WORK TO BE COMPLETED → Each line below should be copied exactly as it stands.

Segment Start: PROVIDED RECORDS

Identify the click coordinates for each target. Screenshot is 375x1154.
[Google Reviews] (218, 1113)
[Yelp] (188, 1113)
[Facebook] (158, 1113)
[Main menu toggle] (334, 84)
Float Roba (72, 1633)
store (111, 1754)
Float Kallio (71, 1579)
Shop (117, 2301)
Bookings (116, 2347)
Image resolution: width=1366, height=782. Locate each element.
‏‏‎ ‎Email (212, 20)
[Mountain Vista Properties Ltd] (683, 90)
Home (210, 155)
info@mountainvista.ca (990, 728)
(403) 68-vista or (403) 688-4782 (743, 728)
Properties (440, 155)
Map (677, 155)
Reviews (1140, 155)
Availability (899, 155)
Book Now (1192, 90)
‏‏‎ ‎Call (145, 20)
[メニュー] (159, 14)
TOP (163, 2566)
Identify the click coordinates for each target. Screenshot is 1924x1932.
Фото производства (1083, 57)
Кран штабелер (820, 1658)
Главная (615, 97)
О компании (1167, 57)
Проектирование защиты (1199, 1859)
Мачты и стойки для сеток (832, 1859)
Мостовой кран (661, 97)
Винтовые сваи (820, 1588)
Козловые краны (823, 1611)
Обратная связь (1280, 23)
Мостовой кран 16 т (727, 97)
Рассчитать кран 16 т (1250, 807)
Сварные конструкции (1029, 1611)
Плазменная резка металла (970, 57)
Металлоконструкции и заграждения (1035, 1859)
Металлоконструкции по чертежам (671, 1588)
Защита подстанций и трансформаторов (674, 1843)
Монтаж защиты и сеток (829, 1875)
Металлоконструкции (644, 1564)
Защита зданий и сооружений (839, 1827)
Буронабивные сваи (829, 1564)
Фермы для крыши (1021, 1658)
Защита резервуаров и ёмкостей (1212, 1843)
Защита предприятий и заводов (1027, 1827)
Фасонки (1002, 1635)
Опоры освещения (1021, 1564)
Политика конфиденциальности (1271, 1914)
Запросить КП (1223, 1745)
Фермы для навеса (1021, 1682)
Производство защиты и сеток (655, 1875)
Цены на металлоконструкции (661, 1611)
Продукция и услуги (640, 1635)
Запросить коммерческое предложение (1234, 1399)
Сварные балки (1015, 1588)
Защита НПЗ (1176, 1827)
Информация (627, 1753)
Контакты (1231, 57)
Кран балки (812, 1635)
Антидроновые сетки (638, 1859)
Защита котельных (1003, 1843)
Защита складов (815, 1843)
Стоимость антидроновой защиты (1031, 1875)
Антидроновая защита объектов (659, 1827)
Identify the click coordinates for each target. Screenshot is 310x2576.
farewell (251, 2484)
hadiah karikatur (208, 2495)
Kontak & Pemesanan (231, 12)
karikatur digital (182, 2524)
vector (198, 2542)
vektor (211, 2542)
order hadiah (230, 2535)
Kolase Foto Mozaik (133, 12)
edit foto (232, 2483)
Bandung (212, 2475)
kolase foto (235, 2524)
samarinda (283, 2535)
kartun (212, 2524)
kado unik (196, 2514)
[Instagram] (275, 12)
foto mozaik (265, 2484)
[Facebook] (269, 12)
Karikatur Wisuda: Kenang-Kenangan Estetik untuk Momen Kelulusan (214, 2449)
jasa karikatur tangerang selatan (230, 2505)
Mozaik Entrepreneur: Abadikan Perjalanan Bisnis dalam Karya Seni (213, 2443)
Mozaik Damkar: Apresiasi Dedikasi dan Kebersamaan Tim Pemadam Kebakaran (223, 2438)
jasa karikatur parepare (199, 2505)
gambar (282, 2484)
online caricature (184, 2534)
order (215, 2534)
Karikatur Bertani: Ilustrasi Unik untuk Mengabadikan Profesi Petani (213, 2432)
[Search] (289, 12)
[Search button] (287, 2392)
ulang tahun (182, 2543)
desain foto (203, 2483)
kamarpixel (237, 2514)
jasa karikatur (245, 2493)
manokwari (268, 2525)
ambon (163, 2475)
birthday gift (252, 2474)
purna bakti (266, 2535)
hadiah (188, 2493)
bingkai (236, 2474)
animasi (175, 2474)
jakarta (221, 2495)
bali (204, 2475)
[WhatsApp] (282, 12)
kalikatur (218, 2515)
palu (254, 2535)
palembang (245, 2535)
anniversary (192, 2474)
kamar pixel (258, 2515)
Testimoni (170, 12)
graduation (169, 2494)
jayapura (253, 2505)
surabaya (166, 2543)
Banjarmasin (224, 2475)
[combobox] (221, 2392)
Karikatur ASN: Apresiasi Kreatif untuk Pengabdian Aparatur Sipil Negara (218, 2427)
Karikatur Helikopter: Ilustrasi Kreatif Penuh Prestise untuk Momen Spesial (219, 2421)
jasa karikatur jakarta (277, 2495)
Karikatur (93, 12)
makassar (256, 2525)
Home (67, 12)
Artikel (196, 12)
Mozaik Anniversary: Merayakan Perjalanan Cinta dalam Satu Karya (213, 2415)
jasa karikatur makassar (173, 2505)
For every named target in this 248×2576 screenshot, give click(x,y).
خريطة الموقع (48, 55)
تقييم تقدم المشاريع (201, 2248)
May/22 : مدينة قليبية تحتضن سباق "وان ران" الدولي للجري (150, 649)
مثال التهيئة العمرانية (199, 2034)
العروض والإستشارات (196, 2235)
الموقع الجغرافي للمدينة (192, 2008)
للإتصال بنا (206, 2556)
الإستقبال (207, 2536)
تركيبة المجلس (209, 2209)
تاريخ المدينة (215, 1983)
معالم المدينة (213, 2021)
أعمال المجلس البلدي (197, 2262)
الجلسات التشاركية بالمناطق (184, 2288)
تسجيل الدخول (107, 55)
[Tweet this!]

Segment End: PROVIDED RECORDS

YOUR RESPONSE →
Identify the click coordinates for each target. Screenshot is 375x1154.
[Google Reviews] (218, 1113)
[Yelp] (188, 1113)
[Facebook] (158, 1113)
[Main menu toggle] (334, 84)
Float Roba (72, 1633)
store (111, 1754)
Float Kallio (71, 1579)
Shop (117, 2301)
Bookings (116, 2347)
Image resolution: width=1366, height=782. Locate each element.
‏‏‎ ‎Email (212, 20)
[Mountain Vista Properties Ltd] (683, 90)
Home (210, 155)
info@mountainvista.ca (990, 728)
(403) 68-vista or (403) 688-4782 (743, 728)
Properties (440, 155)
Map (677, 155)
Reviews (1140, 155)
Availability (899, 155)
Book Now (1192, 90)
‏‏‎ ‎Call (145, 20)
[メニュー] (159, 14)
TOP (163, 2566)
Identify the click coordinates for each target. Screenshot is 1924x1932.
Фото производства (1083, 57)
Кран штабелер (820, 1658)
Главная (615, 97)
О компании (1167, 57)
Проектирование защиты (1199, 1859)
Мачты и стойки для сеток (832, 1859)
Мостовой кран (661, 97)
Винтовые сваи (820, 1588)
Козловые краны (823, 1611)
Обратная связь (1280, 23)
Мостовой кран 16 т (727, 97)
Рассчитать кран 16 т (1250, 807)
Сварные конструкции (1029, 1611)
Плазменная резка металла (970, 57)
Металлоконструкции и заграждения (1035, 1859)
Металлоконструкции по чертежам (671, 1588)
Защита подстанций и трансформаторов (674, 1843)
Монтаж защиты и сеток (829, 1875)
Металлоконструкции (644, 1564)
Защита зданий и сооружений (839, 1827)
Буронабивные сваи (829, 1564)
Фермы для крыши (1021, 1658)
Защита резервуаров и ёмкостей (1212, 1843)
Защита предприятий и заводов (1027, 1827)
Фасонки (1002, 1635)
Опоры освещения (1021, 1564)
Политика конфиденциальности (1271, 1914)
Запросить КП (1223, 1745)
Фермы для навеса (1021, 1682)
Производство защиты и сеток (655, 1875)
Цены на металлоконструкции (661, 1611)
Продукция и услуги (640, 1635)
Запросить коммерческое предложение (1234, 1399)
Сварные балки (1015, 1588)
Защита НПЗ (1176, 1827)
Информация (627, 1753)
Контакты (1231, 57)
Кран балки (812, 1635)
Антидроновые сетки (638, 1859)
Защита котельных (1003, 1843)
Защита складов (815, 1843)
Стоимость антидроновой защиты (1031, 1875)
Антидроновая защита объектов (659, 1827)
Identify the click coordinates for each target. Screenshot is 310x2576.
farewell (251, 2484)
hadiah karikatur (208, 2495)
Kontak & Pemesanan (231, 12)
karikatur digital (182, 2524)
vector (198, 2542)
vektor (211, 2542)
order hadiah (230, 2535)
Kolase Foto Mozaik (133, 12)
edit foto (232, 2483)
Bandung (212, 2475)
kolase foto (235, 2524)
samarinda (283, 2535)
kartun (212, 2524)
kado unik (196, 2514)
[Instagram] (275, 12)
foto mozaik (265, 2484)
[Facebook] (269, 12)
Karikatur Wisuda: Kenang-Kenangan Estetik untuk Momen Kelulusan (214, 2449)
jasa karikatur tangerang selatan (230, 2505)
Mozaik Entrepreneur: Abadikan Perjalanan Bisnis dalam Karya Seni (213, 2443)
Mozaik Damkar: Apresiasi Dedikasi dan Kebersamaan Tim Pemadam Kebakaran (223, 2438)
jasa karikatur parepare (199, 2505)
gambar (282, 2484)
online caricature (184, 2534)
order (215, 2534)
Karikatur Bertani: Ilustrasi Unik untuk Mengabadikan Profesi Petani (213, 2432)
[Search] (289, 12)
[Search button] (287, 2392)
ulang tahun (182, 2543)
desain foto (203, 2483)
kamarpixel (237, 2514)
jasa karikatur (245, 2493)
manokwari (268, 2525)
ambon (163, 2475)
birthday gift (252, 2474)
purna bakti (266, 2535)
hadiah (188, 2493)
bingkai (236, 2474)
animasi (175, 2474)
jakarta (221, 2495)
bali (204, 2475)
[WhatsApp] (282, 12)
kalikatur (218, 2515)
palu (254, 2535)
palembang (245, 2535)
anniversary (192, 2474)
kamar pixel (258, 2515)
Testimoni (170, 12)
graduation (169, 2494)
jayapura (253, 2505)
surabaya (166, 2543)
Banjarmasin (224, 2475)
[combobox] (221, 2392)
Karikatur ASN: Apresiasi Kreatif untuk Pengabdian Aparatur Sipil Negara (218, 2427)
Karikatur Helikopter: Ilustrasi Kreatif Penuh Prestise untuk Momen Spesial (219, 2421)
jasa karikatur jakarta (277, 2495)
Karikatur (93, 12)
makassar (256, 2525)
Home (67, 12)
Artikel (196, 12)
Mozaik Anniversary: Merayakan Perjalanan Cinta dalam Satu Karya (213, 2415)
jasa karikatur makassar (173, 2505)
For every named target in this 248×2576 screenshot, give click(x,y).
خريطة الموقع (48, 55)
تقييم تقدم المشاريع (201, 2248)
May/22 : مدينة قليبية تحتضن سباق "وان ران" الدولي للجري (150, 649)
مثال التهيئة العمرانية (199, 2034)
العروض والإستشارات (196, 2235)
الموقع الجغرافي للمدينة (192, 2008)
للإتصال بنا (206, 2556)
الإستقبال (207, 2536)
تركيبة المجلس (209, 2209)
تاريخ المدينة (215, 1983)
معالم المدينة (213, 2021)
أعمال المجلس البلدي (197, 2262)
الجلسات التشاركية بالمناطق (184, 2288)
تسجيل الدخول (107, 55)
[Tweet this!]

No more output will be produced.